Com cerca de 56 mil habitantes, a ilha não tem um comércio significativo com o Brasil, mas nos últimos anos importou principalmente produtos de origem florestal.
Em 2024, o volume de produtos florestais do Brasil importados pela Groenlândia ficou em 24,2 mil quilos. Em receita, a transação gerou US$ 16,4 mil, segundo os dados do sistema Agrostat, do Ministério da Agricultura. Trata-se de uma parcela ínfima – menos de 0,0001% – do total das exportações deste segmento no ano retrasado.
A movimentação, no entanto, caiu em relação a 2023, quando o Brasil embarcou 69,9 mil quilos de produtos florestais, somando receita de US$ 52,8 mil. Ou seja, houve uma queda de 65,4% em volume e de 68,9% em receita. Os números de 2025 ainda não estão disponíveis no sistema.
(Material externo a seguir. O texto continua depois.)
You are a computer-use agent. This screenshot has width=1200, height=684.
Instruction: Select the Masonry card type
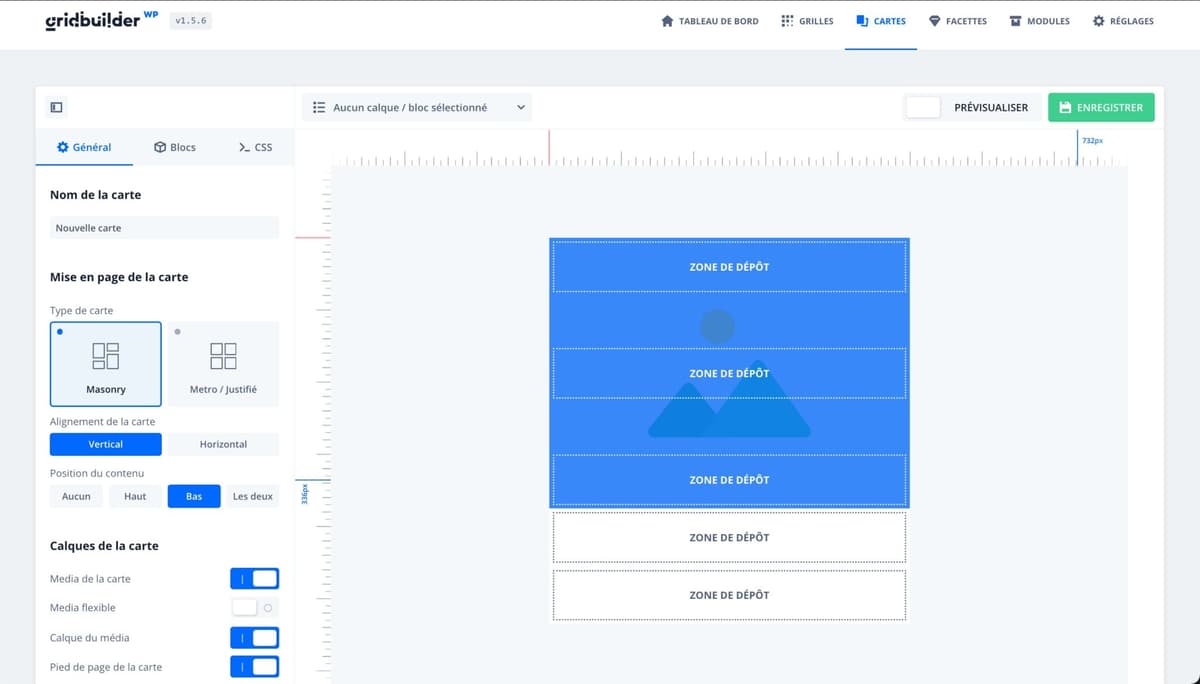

Em 2018, o Brasil também chegou a embarcar frutas (inclui nozes e castanhas) para a ilha do Ártico. Foram 19,8 mil quilos, com receita de US$ 4,9 mil.
O volume de produtos que o Brasil importa da Groenlândia também não é significativo. Em 2023, ano mais recente disponível no sistema, o país adquiriu 2,3 mil quilos de pescados, ao custo de US$ 30,8 mil.
A quantidade caiu em relação a 2019, quando o Brasil importou 7,8 mil quilos de pescados e pagou US$ 71,8 mil.
A pesca e o processamento de frutos-do-mar são as principais atividades econômicas da Groenlândia.